Think I'd wait for the Audi R8 or buy an Aston. I might even save some money and buy a Jaguar F type.

7 May 2016
My thoughts exactly, I'd rather have an F Type R 4 x 4...

7 May 2016
If anyone living in the SE of England considers that the Turbo and Turbo S is in any way relevant, then they're either on drugs or should consider taking them. Boring at going slow, unfathomable depths of performance on any public road....I guess you must buy one 'cos it looks so gorgeous........

BertoniBertone

7 May 2016
BertoniBertone wrote:

If anyone living in the SE of England considers that the Turbo and Turbo S is in any way relevant, then they're either on drugs or should consider taking them. Boring at going slow, unfathomable depths of performance on any public road....I guess you must buy one 'cos it looks so gorgeous........

Can you give us an example of the most relevant car in your opinion?


8 May 2016
Amazing!The Porsche 911 Turbo is a hammer-blow of a car.My best choice 11 Turbo Cabriolet.Anybody still want a 911 Turbo Cabriolet,you should buy one.Addictive quality and easy devastation of its performance.Thank you for awesome post.

8 May 2016
I don't understand how anyone could own a car like this when you know that to use even a fraction of its potential on the road will cost you your driving license. I could not restrain myself, and even if I could, the frustration of doing so would make driving this car a more unpleasant experience than driving a London Cab. And so the world's best cars have become in some senses the worst.
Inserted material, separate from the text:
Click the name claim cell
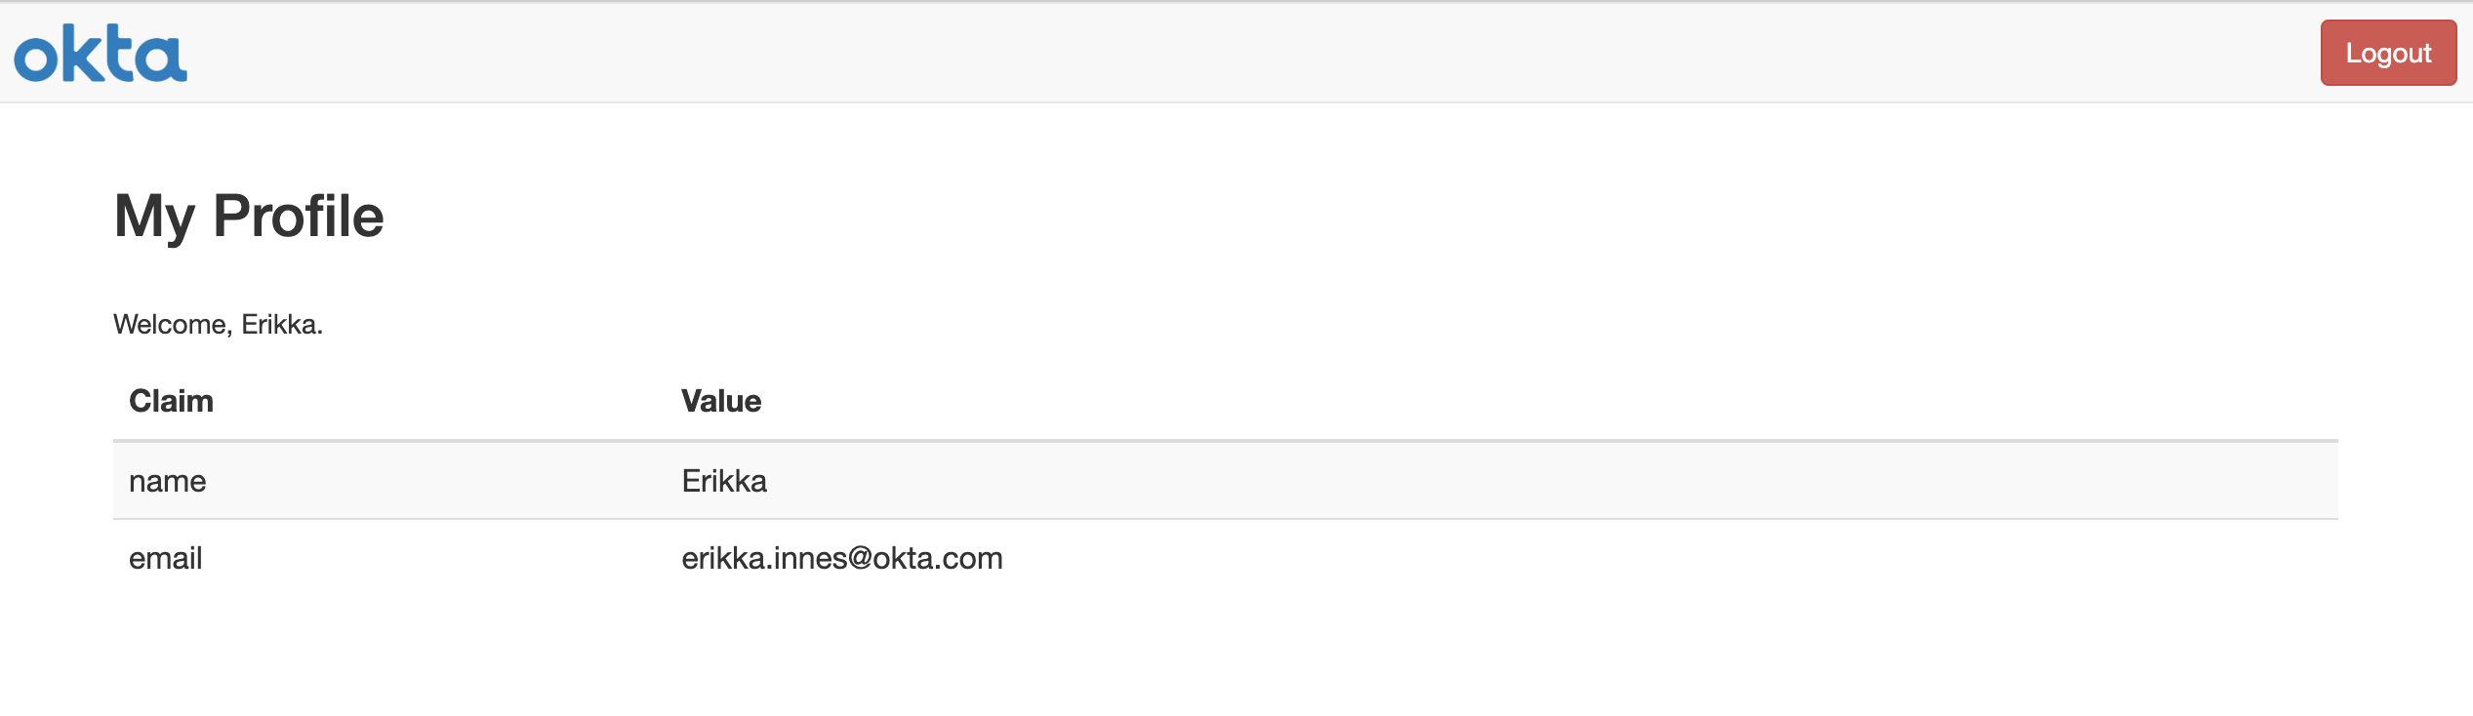 [x=168, y=481]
Time was...but it ain't no more...

9 May 2016
I think most people on these forums would love a car with this kind of performance, but having just returned from the UK, it is painfully slow driving at 70mph, especially with a speed camera on every corner country that the UK has become. That makes such cars either a guilty and too often illegal pleasure or a track day car only... Sad but true.

I can see why in the US comfort rules over sporting, as no one can drive fast there, yet everyone can enjoy the comfort/luxury barges.